Un capitolo importante della conferenza ha riguardato la gestione delle risorse fisiche e il rientro di alcuni elementi chiave. «Dalmonte è tornato ad allenarsi e sarà della partita, anche se il suo minutaggio sarà inizialmente ridotto», ha spiegato il mister, confermando anche i progressi di Mehic e il rientro dalla squalifica di Corradi, mentre restano ancora ai box diversi indisponibili.

Tabbiani è tornato ad analizzare i dieci minuti di black-out costati cari nella scorsa giornata, definendoli un prezioso insegnamento per il futuro. «In quel frangente siamo stati meno attenti ai dettagli e abbiamo perso la bussola, ma ora la nostra unica premura è quella di ripartire con forza, dando valore al modo in cui cerchiamo la vittoria», ha ribadito.

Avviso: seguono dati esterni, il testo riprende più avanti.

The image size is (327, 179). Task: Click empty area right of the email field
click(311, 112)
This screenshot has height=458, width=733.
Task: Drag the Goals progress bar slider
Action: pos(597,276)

L'allenatore ha poi confessato di amare la pressione che deriva dalle alte aspettative della piazza e della società, che sogna traguardi ambiziosi in vista della post-season. «I ragazzi si sono guadagnati questa posizione in classifica con il sudore, adesso spetta a noi gestire il peso del momento e puntare al miglior piazzamento possibile», ha aggiunto.

Nonostante un possibile e fisiologico calo di brillantezza dopo due mesi giocati a ritmi forsennati, Tabbiani chiede ai suoi di raschiare il fondo delle energie. «Anche se non fossimo al cento per cento, la differenza la farà la nostra capacità di aiutarci nelle difficoltà e di reagire con carattere a ogni evento avverso», ha sottolineato il timoniere gialloblù.

In chiusura, un pensiero commosso è andato alla sua ex squadra, con cui mantiene un legame profondo nonostante la rivalità sportiva del momento. «Mi addolora sinceramente la retrocessione della Triestina; auguro a questa piazza storica di ritrovare prestissimo le categorie che le competono per blasone e tradizione», ha concluso Tabbiani, dando appuntamento al campo per la sfida del venerdì.